Réversibilité et portabilité des données dans un contrat cloud
La réversibilité reste le point faible de la plupart des contrats informatiques. Le Data Act, applicable depuis septembre 2025, modifie la donne en imposant aux fournisseurs cloud de faciliter le changement de prestataire.
- Le contrat doit prévoir un délai de transition maximal pendant lequel le prestataire maintient l’accès aux données après résiliation, avec un format d’export documenté et exploitable.
- Les frais de transfert de données doivent être encadrés : le Data Act prévoit leur suppression progressive, ce qui signifie qu’un contrat signé aujourd’hui ne peut plus imposer de pénalités financières pour migration sortante.
- Le prestataire doit garantir la suppression effective des données après migration, avec un certificat de destruction ou une preuve technique vérifiable.
- Le plan de réversibilité doit inclure un calendrier, des formats standards et un interlocuteur technique dédié chez le prestataire.
Un contrat qui ne prévoit aucune clause de réversibilité crée une dépendance technique. Le coût de migration augmente avec le temps, et la négociation devient défavorable au client une fois les données transférées.

Droits d’audit et vérification des engagements de sécurité
Vérifier les clauses avant signature ne suffit pas si le contrat ne prévoit aucun mécanisme de contrôle ultérieur. Le droit d’audit permet au client (ou à un tiers mandaté) d’inspecter les mesures de sécurité réellement mises en place par le prestataire.
DORA rend ce droit obligatoire pour les contrats du secteur financier, mais tout contrat informatique devrait prévoir un audit annuel couvrant au minimum la gestion des accès, le chiffrement des données au repos et en transit, et la conformité des sauvegardes. Le contrat doit préciser qui supporte le coût de l’audit, le préavis requis et les conséquences d’une non-conformité constatée.

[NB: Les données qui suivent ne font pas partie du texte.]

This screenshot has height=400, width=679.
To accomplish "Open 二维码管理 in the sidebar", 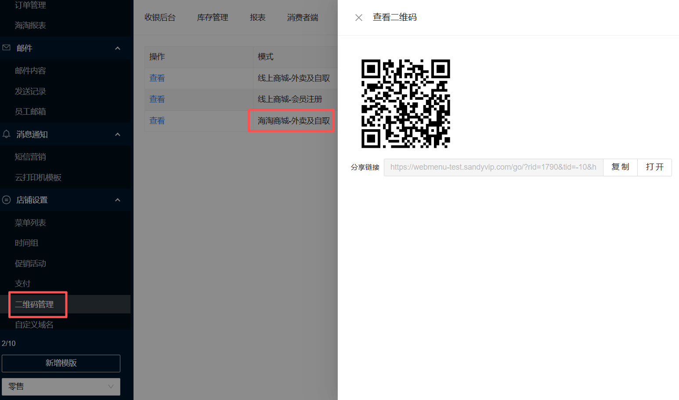I will tap(34, 304).
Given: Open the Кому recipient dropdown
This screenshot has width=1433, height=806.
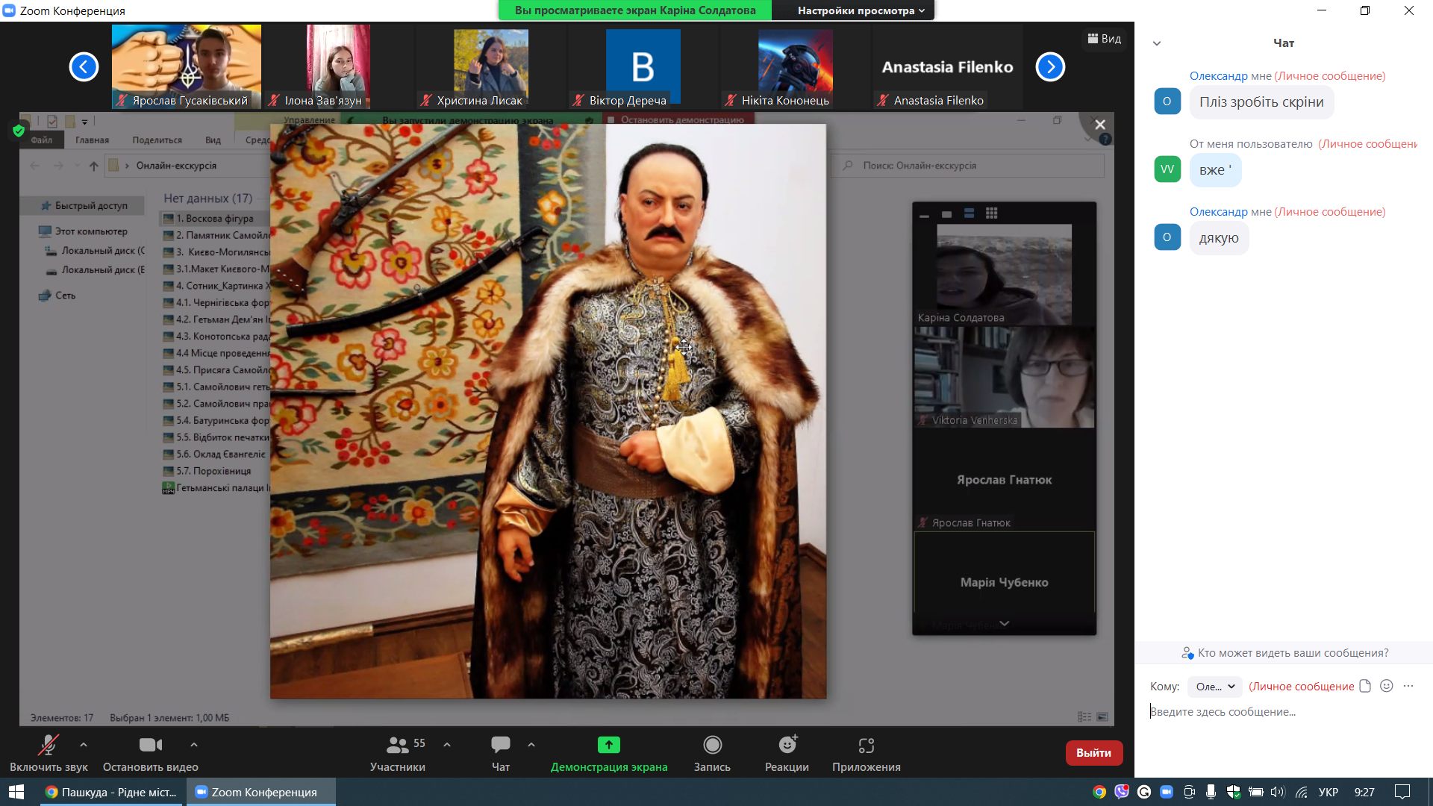Looking at the screenshot, I should [x=1214, y=687].
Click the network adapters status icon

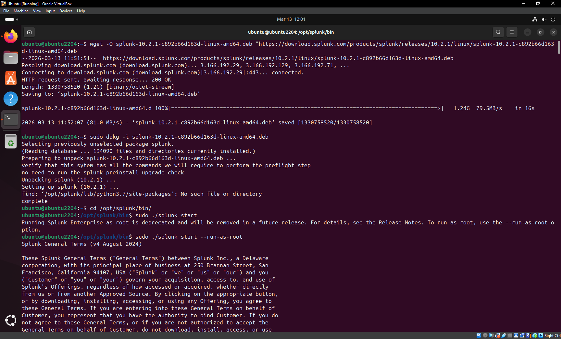tap(497, 335)
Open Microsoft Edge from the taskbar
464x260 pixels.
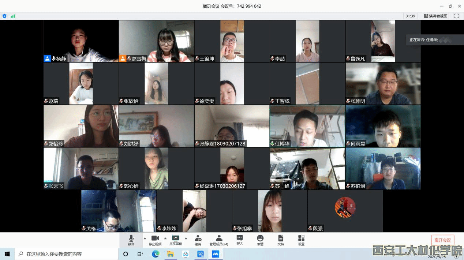pyautogui.click(x=156, y=254)
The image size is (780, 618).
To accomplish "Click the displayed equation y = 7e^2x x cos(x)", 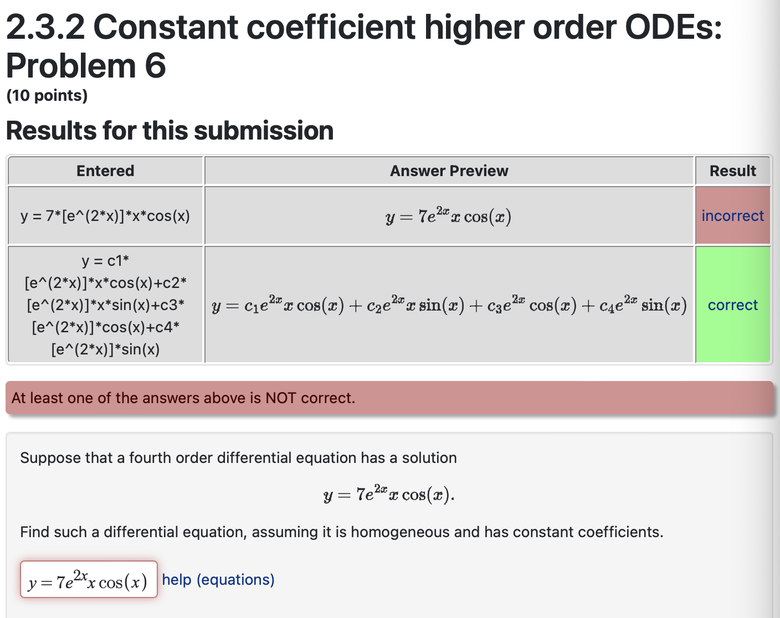I will tap(388, 493).
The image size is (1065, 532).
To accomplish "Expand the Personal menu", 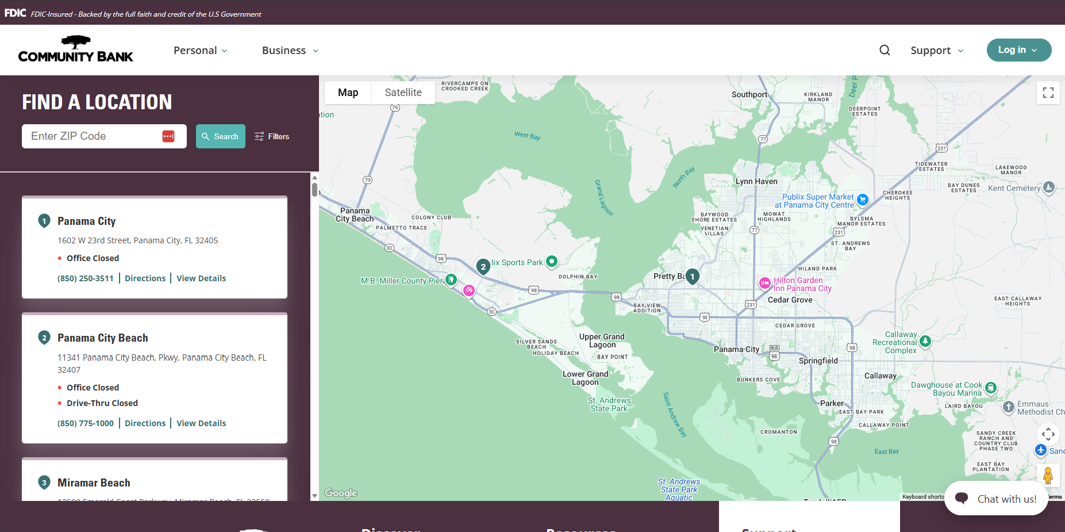I will [x=200, y=51].
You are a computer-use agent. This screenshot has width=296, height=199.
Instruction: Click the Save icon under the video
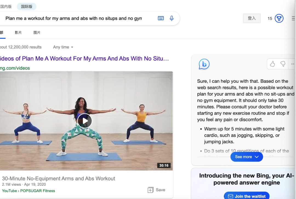(x=150, y=190)
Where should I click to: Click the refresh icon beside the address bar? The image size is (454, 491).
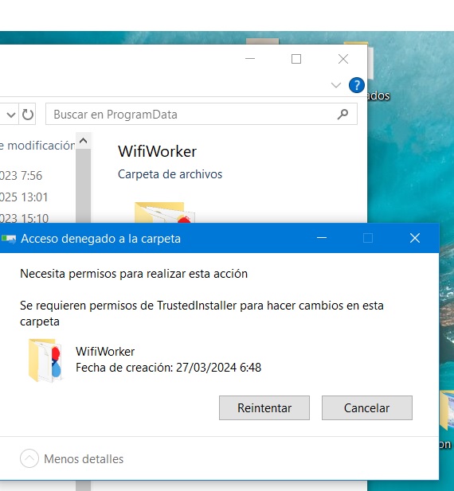coord(28,115)
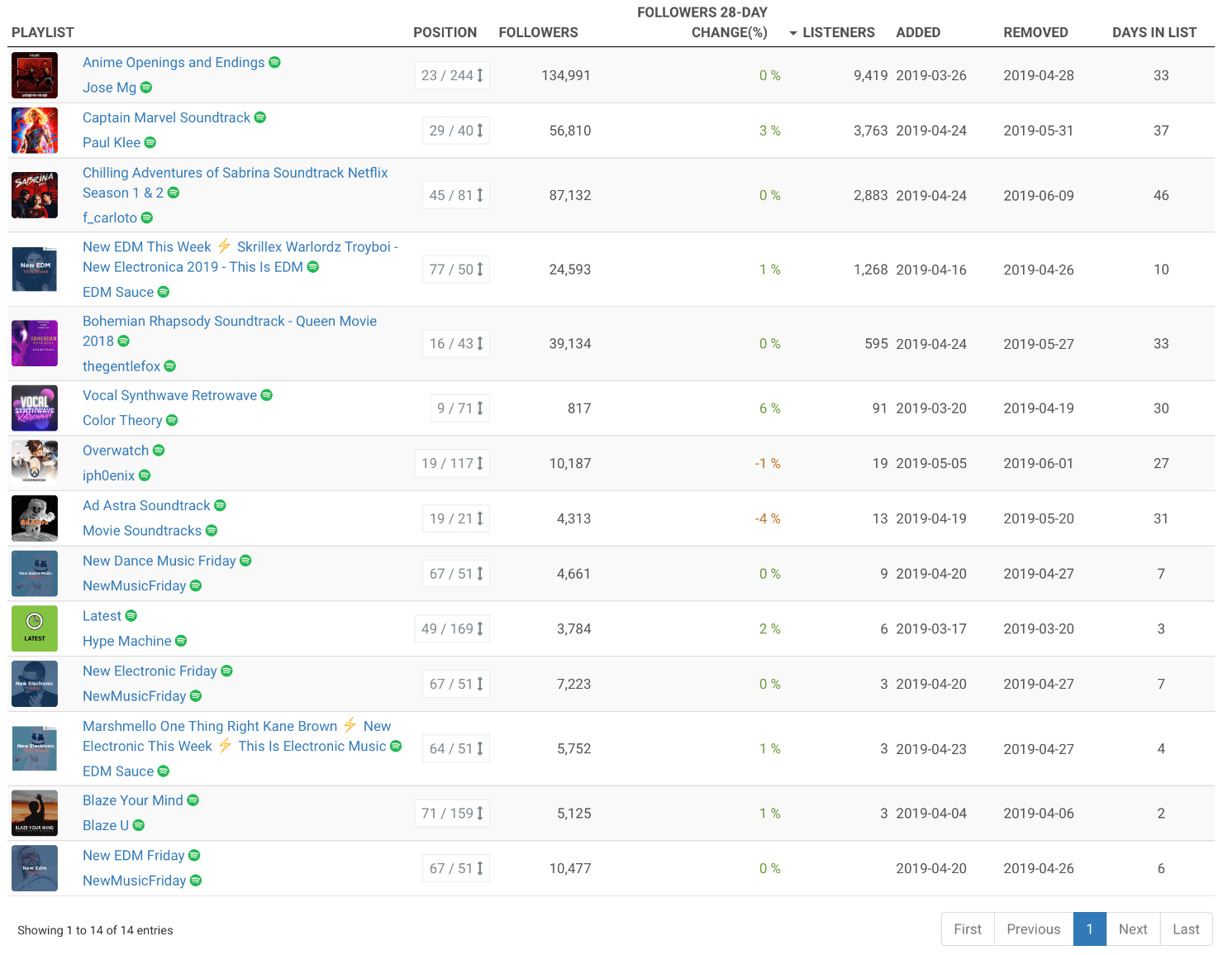1223x955 pixels.
Task: Click the Spotify icon beside Anime Openings and Endings
Action: 275,62
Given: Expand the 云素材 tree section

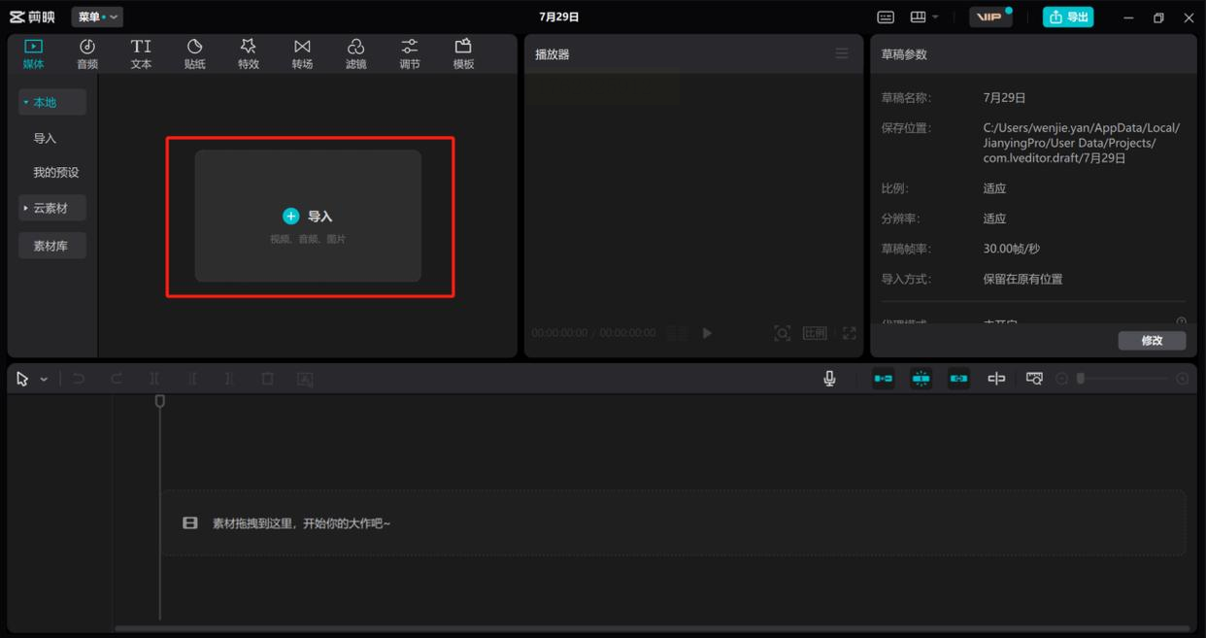Looking at the screenshot, I should point(51,208).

Un prestataire qui refuse toute clause d’audit ou qui la conditionne à un accord préalable discrétionnaire envoie un signal de fragilité. La transparence sur les pratiques de sécurité est un indicateur fiable de maturité technique.
La multiplication des textes européens transforme la vérification précontractuelle en exercice juridique et technique. Un contrat informatique qui n’intègre pas explicitement les obligations RGPD, NIS2, Data Act et, le cas échéant, DORA, laisse des zones grises que seul un incident révélera. La lecture attentive des clauses de localisation, de notification, de sous-traitance, de réversibilité et d’audit constitue le socle minimal avant toute signature.